Bring Up The Bodies by Hilary Mantel.
So, our protagonist, Thomas Cromwell, has achieved what his illustrious mentor Cardinal Wolsey could not and contrived an end to Henry VIII's marriage to Catherine of Aragon, mainly by virtue of Cromwell's having the will to do what the other guy wouldn't, in this case separating the Church of England from the Catholic Church and telling the Pope to go fuck himself.
No time to rest on one's laurels, though: Henry's pursuit of Anne (and marriage to her in 1533) was only partly predicated on her being a younger, more nubile model - it was partly inspired by the thought that she might be able to do what Catherine had not and provide him with a male heir to the throne. But here we are in the autumn of 1535 and no son has been forthcoming - Anne has produced a daughter, Elizabeth, and endured a couple of miscarriages, but that's it. And Henry is not a patient man. Anne, furthermore, is a bit spiky and opinionated and Henry's eye has begun to alight on Jane Seymour, an altogether meeker and more pliant type, and hey, who knows, maybe just waiting to rattle out a fusillade of male heirs, given the opportunity.
But the queen is not inclined to stand aside and make way for a younger successor by just conveniently retiring to a nunnery, nor would it be constitutionally acceptable for her to do so. So another way must be found: either her marriage to Henry was never valid in the first place for some reason (the same sort of ruse that was used on Catherine) or a reason must be found for her to be found guilty of some crime against the king (i.e. treason) and, hem hem, "removed" from the throne. The penalty for women found guilty of treason would be either burning or beheading, depending on the whim of the king, but, hey, omelettes, eggs, etc.
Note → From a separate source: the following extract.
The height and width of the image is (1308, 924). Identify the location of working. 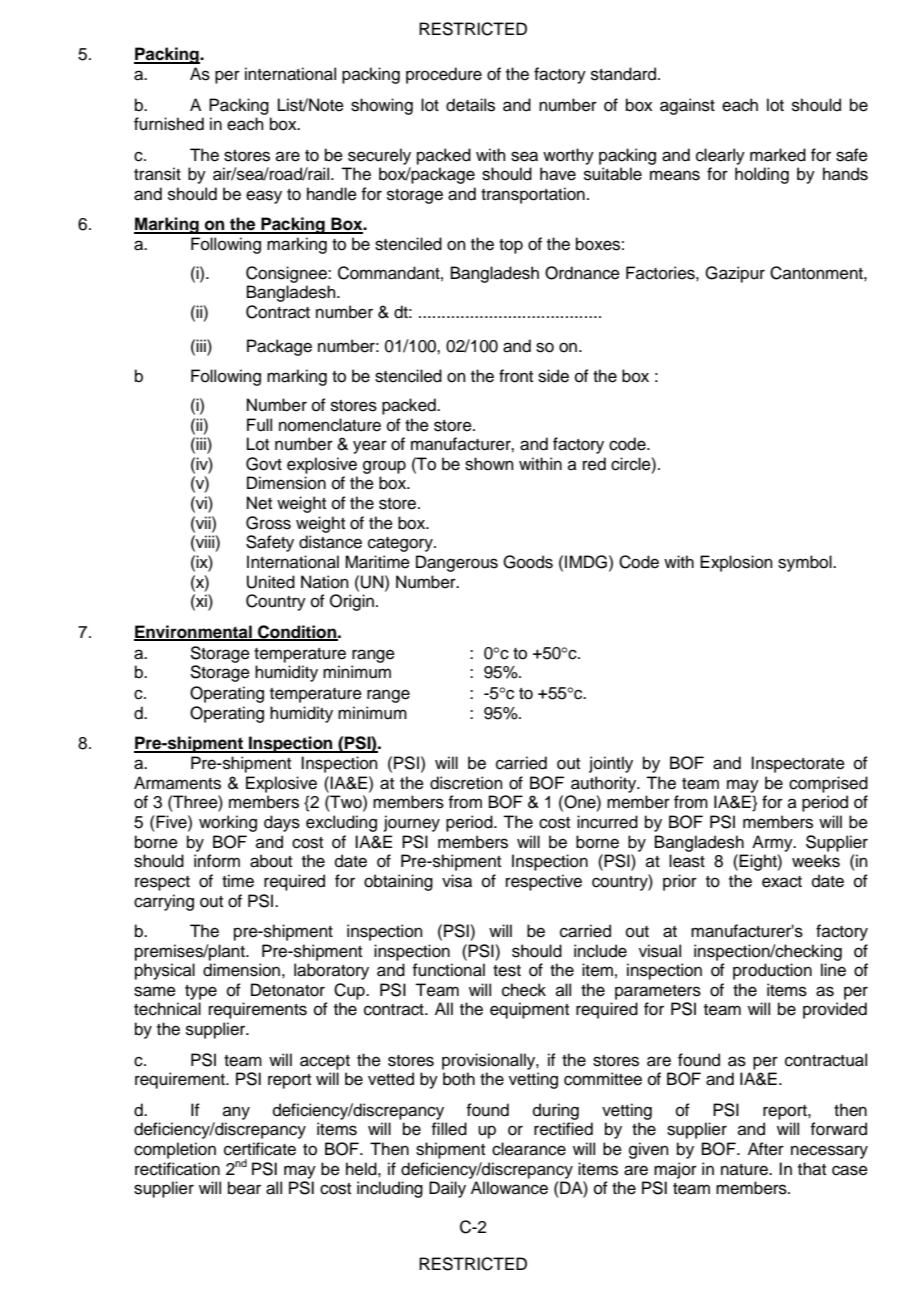
(228, 823).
Naturally, as the go-to man for fixing all sorts of awkward problems, it falls to Thomas Cromwell to make what Henry desires to happen happen. He soon decides that a charge of adultery will be the best way to achieve this, and as it happens there are a few rumours flying around relating to a few younger members (fnarr) of the royal court. Henry is in his mid-forties by this time, increasingly overweight and increasingly incapacitated by gout and leg ulcers, and there is a suggestion that he may not be able to, perform the, hem hem, spousal duties in quite the way that Anne would like, making her inclined to look elsewhere. More surprisingly the list of potential suitors includes her own brother, George Boleyn, adding a bit of spicy incest action to the standard adultery charges.
In a sense it doesn't really matter whether any of the accusations is actually true (Wikipedia says, with splendid understatement: "Modern historians view the charges against her [...] as unconvincing"); their reading out in court and the clear knowledge of all concerned that it is the king's will to be released from his marriage to Anne and that this is the way that has been chosen for it to be done drives the whole process through to its inevitable conclusion pretty quickly. And so we arrive at a May day in 1536 as Anne ascends the scaffold to meet the French swordsman specially hired for the occasion and, shortly afterwards, her maker.
This is, of course, the sequel to Wolf Hall which I read three years ago and I recall mildly criticising for taking a long time to describe the events of around six years. Well, Bring Up The Bodies is a shorter book (about 480 pages) but covers the events of a much shorter period (about nine months between autumn 1535 and summer 1536). Nonetheless it seems a much more compelling story than Wolf Hall and I would say I enjoyed it more. Maybe this is because less time is spent on Cromwell's home life (his wife and daughters having died during the first book) and therefore more time is spent in the orbit of Henry, a charismatic but terrifyingly impulsive and unpredictable character with the power of life and/or fairly immediate death over anyone in his vicinity. Maybe it's also because the bringing about of the end of Henry's marriage to Anne Boleyn is inherently more dramatic and bloody than the end of his previous marriage to Catherine of Aragon, involving as it does actual public bloody dismemberment rather than discreet shuffling off to a nunnery.
What the books are really about, of course, is Cromwell's ability to navigate Henry's moods, deliver the outcomes he wants, and avoid getting his own head cut off, something he is intelligent enough to know could come at any time. Cromwell is what Stephen King calls the "I-guy" here, the principal protagonist of a novel not written in the first person but constrained to being seen through the eyes of its main character. This does lead to some odd constructions where being able to say "I" would have made the meaning (i.e. in terms of who was being referred to) clearer:
Mantel makes this as unobtrusive as possible but once you start to notice it it becomes, well, noticeable. Cromwell is, in his own gruff and impenetrable way, starting to become a bit of a Mary Sue (or possibly Marty Stu) by the end of the second book, not because he is portrayed as being morally unimpeachable (he is ruthlessly pragmatic in all things) but because Mantel's affection for him (or at least her fictionalised version of him) is so obvious. She's going to have to let him go, though, because I assume that the third book, The Mirror And The Light, concludes with his inevitable fall from favour and execution.